In the region around Wilkes-Barre, Pennsylvania, there are numerous abandoned underground workings in the anthracite coal veins and ground surface subsidence is not an uncommon occurrence. Most of these workings are presently flooded such that the mine pool elevation is, in places, above the ground surface elevation. As a result, artesian springs of this highly acidic mine water flow out upon the ground surface polluting the regional streams and rivers and ground water resources. As a temporizing measure to limit the maximum mine pool elevation, the Department of Environmental Resources opened the side of the abandoned Buttonwood air shaft and obtained a controlled drainage of this mine pool. About the time this drain was constructed, plans were advanced for the design and construction of a plant to purify the acid mine drainage water before it was released to the surface waters. A site for the proposed Acid Mine Drainage (AMD) treatment plant was selected adjacent to the Susquehanna River and to the west of Wilkes-Barre. This paper describes the engineering evaluation of the mine subsidence potential that was made for this proposed site for the AMD plant.

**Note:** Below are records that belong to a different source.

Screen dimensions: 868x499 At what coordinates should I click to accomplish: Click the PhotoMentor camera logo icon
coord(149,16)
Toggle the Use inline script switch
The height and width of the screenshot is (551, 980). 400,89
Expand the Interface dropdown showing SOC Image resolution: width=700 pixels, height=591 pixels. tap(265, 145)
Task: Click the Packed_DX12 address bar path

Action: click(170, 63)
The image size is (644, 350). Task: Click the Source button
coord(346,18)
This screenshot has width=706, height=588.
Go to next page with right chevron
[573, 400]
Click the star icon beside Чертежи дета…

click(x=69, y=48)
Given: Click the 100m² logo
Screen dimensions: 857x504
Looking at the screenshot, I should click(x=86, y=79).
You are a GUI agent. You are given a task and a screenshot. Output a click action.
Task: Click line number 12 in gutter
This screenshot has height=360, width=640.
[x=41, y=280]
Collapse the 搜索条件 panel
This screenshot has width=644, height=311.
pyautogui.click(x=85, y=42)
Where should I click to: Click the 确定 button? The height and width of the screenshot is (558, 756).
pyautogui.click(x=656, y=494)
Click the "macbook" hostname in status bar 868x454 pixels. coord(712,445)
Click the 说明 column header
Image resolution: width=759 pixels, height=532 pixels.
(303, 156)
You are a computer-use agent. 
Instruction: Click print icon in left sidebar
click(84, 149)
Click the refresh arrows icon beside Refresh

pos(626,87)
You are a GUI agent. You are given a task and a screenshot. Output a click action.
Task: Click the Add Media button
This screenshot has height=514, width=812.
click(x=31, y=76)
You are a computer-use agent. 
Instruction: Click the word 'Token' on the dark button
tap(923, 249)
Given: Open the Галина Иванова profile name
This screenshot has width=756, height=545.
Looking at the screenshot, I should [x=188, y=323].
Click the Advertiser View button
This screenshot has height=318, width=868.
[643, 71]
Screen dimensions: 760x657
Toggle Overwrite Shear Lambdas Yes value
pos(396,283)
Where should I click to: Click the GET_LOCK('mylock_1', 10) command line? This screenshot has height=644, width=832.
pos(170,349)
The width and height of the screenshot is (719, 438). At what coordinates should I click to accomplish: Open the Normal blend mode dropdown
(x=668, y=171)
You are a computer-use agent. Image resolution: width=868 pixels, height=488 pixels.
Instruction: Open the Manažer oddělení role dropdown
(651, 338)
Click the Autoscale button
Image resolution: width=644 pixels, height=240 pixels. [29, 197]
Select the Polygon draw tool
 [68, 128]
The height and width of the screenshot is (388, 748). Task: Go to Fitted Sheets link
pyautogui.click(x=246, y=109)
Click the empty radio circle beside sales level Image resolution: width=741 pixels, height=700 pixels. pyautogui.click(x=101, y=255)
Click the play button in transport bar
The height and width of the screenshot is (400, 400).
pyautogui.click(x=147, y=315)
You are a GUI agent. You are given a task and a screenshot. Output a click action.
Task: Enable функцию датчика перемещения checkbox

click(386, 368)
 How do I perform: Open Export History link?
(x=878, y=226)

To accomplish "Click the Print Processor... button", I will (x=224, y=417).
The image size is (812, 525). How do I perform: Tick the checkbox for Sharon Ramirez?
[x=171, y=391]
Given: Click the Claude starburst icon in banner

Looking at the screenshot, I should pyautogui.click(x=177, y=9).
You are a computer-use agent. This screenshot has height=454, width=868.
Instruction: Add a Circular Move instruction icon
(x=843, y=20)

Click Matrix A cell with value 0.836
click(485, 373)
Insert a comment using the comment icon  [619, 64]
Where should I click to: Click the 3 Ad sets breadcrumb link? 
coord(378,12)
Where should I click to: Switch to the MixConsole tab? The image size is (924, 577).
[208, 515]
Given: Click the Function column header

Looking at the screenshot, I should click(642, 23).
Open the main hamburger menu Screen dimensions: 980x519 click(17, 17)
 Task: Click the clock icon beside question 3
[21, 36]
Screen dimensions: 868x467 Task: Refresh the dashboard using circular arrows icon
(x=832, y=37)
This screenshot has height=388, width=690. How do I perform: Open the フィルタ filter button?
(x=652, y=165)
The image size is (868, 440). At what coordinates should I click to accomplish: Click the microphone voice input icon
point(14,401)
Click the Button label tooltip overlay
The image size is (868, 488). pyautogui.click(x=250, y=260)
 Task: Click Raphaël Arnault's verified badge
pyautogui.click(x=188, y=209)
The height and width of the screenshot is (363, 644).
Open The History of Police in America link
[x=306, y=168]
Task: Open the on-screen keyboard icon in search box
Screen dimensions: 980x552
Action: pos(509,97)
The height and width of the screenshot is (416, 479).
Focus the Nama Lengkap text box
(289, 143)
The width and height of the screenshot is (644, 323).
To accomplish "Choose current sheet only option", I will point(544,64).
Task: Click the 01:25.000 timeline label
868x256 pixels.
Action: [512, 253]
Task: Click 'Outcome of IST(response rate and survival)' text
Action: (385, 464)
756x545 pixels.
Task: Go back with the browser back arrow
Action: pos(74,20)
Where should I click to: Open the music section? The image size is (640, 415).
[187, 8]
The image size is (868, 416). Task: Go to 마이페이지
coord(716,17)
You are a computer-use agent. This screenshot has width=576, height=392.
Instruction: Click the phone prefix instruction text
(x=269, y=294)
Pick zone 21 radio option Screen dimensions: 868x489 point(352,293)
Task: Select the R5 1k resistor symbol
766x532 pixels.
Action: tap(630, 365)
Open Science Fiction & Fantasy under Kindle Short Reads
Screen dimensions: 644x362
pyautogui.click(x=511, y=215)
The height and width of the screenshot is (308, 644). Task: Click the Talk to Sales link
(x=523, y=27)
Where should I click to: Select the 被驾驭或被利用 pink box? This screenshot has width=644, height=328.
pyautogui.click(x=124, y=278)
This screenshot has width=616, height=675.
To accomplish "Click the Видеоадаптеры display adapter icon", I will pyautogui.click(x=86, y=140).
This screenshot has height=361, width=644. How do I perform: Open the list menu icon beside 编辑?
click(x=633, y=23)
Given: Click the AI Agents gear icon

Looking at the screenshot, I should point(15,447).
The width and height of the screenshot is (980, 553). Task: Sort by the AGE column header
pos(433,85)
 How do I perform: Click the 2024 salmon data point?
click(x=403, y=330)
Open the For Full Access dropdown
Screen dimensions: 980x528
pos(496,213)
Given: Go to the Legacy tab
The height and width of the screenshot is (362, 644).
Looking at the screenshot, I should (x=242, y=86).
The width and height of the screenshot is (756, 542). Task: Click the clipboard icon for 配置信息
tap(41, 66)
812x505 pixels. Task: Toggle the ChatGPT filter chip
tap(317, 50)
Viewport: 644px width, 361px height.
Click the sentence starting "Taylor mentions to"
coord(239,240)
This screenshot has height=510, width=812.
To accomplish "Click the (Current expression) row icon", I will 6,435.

The proposed AMD plant site is located within the Wyoming-Lackawanna Valley--a long narrow canoe-shaped depression in the Pocono Plateau that extends for about 56 miles in a southwest-northeast direction, Figure 1. This valley is also known as the Northern Anthracite Field of Pennsylvania with the site being located in the Wyoming Basin of the field. Upon first inspection, this valley appears to be a broad synclinal structure resulting from the folding movements that created the Appalachian Mountains and left this basin as a relic of one of the downwarps. Geologic investigations (9)* have shown a rather complex history to the valley evolution involving cycles of deposition and erosion, tectonic activity, regional drainage changes, etc., that is incidental to the problem at hand.